**Brano del documento**
────────────────────────────────────────

Per questo, quando incontro Tony per la prima volta—proprio grazie a Davide, che nel Rione Sanità mi fa spesso da fixer e mi porta verso quelle storie che poi racconto grazie al mio lavoro di fotoreporter—mi colpisce sin da subito la sua determinazione, ma soprattutto la pacatezza che allo stesso tempo riesce a dimostrare. Iniziamo a camminare per i vicoli del suo, del nostro quartiere.
“Diventare un cantante professionista oggi è molto difficile, c’è tantissima concorrenza sul mercato,” mi dice, “e in più contano molto le etichette che ti producono”. È innegabile, e lo dimostra anche il fatto che la musica trap ha sostituito persino quelle storiche tendenze neomelodiche tanto amate nei quartieri popolari—almeno a livello formale e musicale, perché poi spesso i testi e gli argomenti sono rimasti pressappoco gli stessi.
Mi risulta difficile non pensare a quanto questo contesto in cui è cresciuto abbia influenzato il suo percorso. D’altronde, per Tony la musica è sempre stata una sorta di rifugio, uno spazio personale che lo allontanava tanto dai problemi sociali che interessavano il suo quartiere quanto dalla sua vita famigliare spesso troppo complicata, tra un divorzio dei genitori quando ancora era piccolissimo e la figura della nonna scomparsa da poco, che l’ha cresciuto come una madre.
Eppure Tony in realtà ha iniziato in maniera un po’ atipica il suo rapporto con la musica, con il rap e con la trap, visto che suonava il violino in un’orchestra sinfonica voluta e creata proprio da Padre Antonio per i ragazzini del Rione Sanità, quando il suo nome non era ancora quello attuale: “Ai tempi dell’orchestra ero ancora ‘Naomi’, fu soltanto successivamente che decisi una volta per tutte di essere Antonio.”
“Alla trap ci sono arrivato con un background musicale un po’ insolito rispetto alla media, visto che per anni ho ascoltato moltissima musica classica, alternandola però a Michael Jackson, 2Pac, 50 Cent e tutti i mostri sacri della scena pop e hip hop mondiale. Ora ascolto molta trap napoletana, in particolare Nicola Siciliano, ma anche Enzo Dong. O Emis Killa.” Mentre continuiamo la nostra camminata nel ventre di Napoli, Tony inizia a parlarmi della sua storia.

────────────────────────────────────────

**Righe di dati**

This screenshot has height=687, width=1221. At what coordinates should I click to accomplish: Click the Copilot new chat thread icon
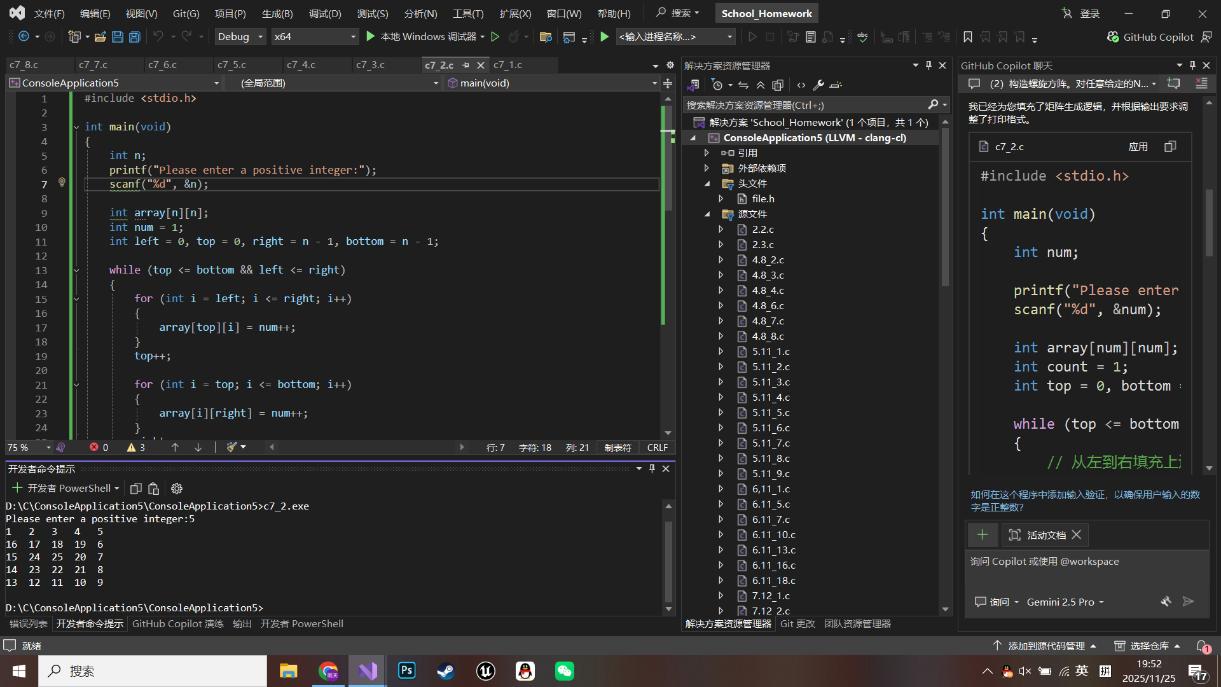pyautogui.click(x=1173, y=83)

────────────────────────────────────────

**Obiettivo dichiarato 1**
Ripeti il brano su Tony a partire dalle parole "Mi risulta difficile" e fermati dopo "come una madre.".
**Obiettivo dichiarato 2**
Prosegui il brano su Tony dal punto in cui si interrompe.
I dati non hanno alcun ruolo in questo lavoro.

**Risposta al compito 1**
Mi risulta difficile non pensare a quanto questo contesto in cui è cresciuto abbia influenzato il suo percorso. D’altronde, per Tony la musica è sempre stata una sorta di rifugio, uno spazio personale che lo allontanava tanto dai problemi sociali che interessavano il suo quartiere quanto dalla sua vita famigliare spesso troppo complicata, tra un divorzio dei genitori quando ancora era piccolissimo e la figura della nonna scomparsa da poco, che l’ha cresciuto come una madre.

**Risposta al compito 2**
Mi racconta di quando già da bambino si sentiva a disagio nei vestiti che gli facevano indossare e nel ruolo di genere in cui si era ritrovato, il primo bacio a un’amica, l’impossibilità di sentirsi al meglio all’interno di un corpo visto e considerato come femminile. Il processo di accettazione personale, nonché da parte di quella stessa famiglia che oggi lo supporta in ogni scelta e decisione personale e professionale, è stato lungo e difficile.
“Ci tenevo a fare un pezzo contro l’omofobia, visto che troppo spesso nei testi dei rapper vengono lanciati messaggi omofobi e razzisti per il solo gusto di fare tendenza.”
Arriviamo a un bar per farci un caffè e mi accorgo di quanti lo conoscono e riconoscono, dei tanti che non possono fare a meno di salutarlo. “Ciao Tony, troppo forte l’ultimo pezzo tuo!”, gli urla un ragazzino di passaggio su uno scooter. Parla di “L’ammore è ammore”, il suo ultimo singolo, dedicato all’amore negato, proprio quello che spesso tocca in dote alle coppie composte da ragazz* transgender.
“La storia di Ciro Migliore e Maria Paola Gaglione ha aperto in me una ferita profonda,” mi rivela. “Anche io avevo poco tempo fa una fidanzata a cui è stato vietato di vedermi quando la storia è diventata pubblica. Eravamo costretti a incontrarci di nascosto, all’ombra dei portoni e nei vicoletti bui del quartiere. Ma quando la sua famiglia venne a conoscenza della relazione fui bandito totalmente dalla sua vita, in modo diverso, eppure in continuità rispetto a quanto accadde a Ciro. Per fortuna, non con lo stesso esito tragico.”
Proprio Ciro è parte del videoclip di “L’Ammore è ammore”. I due si sono incontrati dopo essersi scritti via Instagram dopo la morte di Maria Paola: Tony inviò un messaggio di vicinanza e di solidarietà a Ciro e così è nato un sentito rapporto di amicizia.
“Ci tenevo a fare un pezzo contro l’omofobia, visto che troppo spesso nei testi dei rapper vengono lanciati messaggi omofobi e razzisti per il solo gusto di fare tendenza. Per fortuna però esistono anche diversi artisti sensibili al tema, come Mahmood, Ghali o Roshelle.” In effetti, seguendo Tony su vari social, mi è capitato spesso di leggere messaggi offensivi, violenti e discriminatori nei suoi riguardi.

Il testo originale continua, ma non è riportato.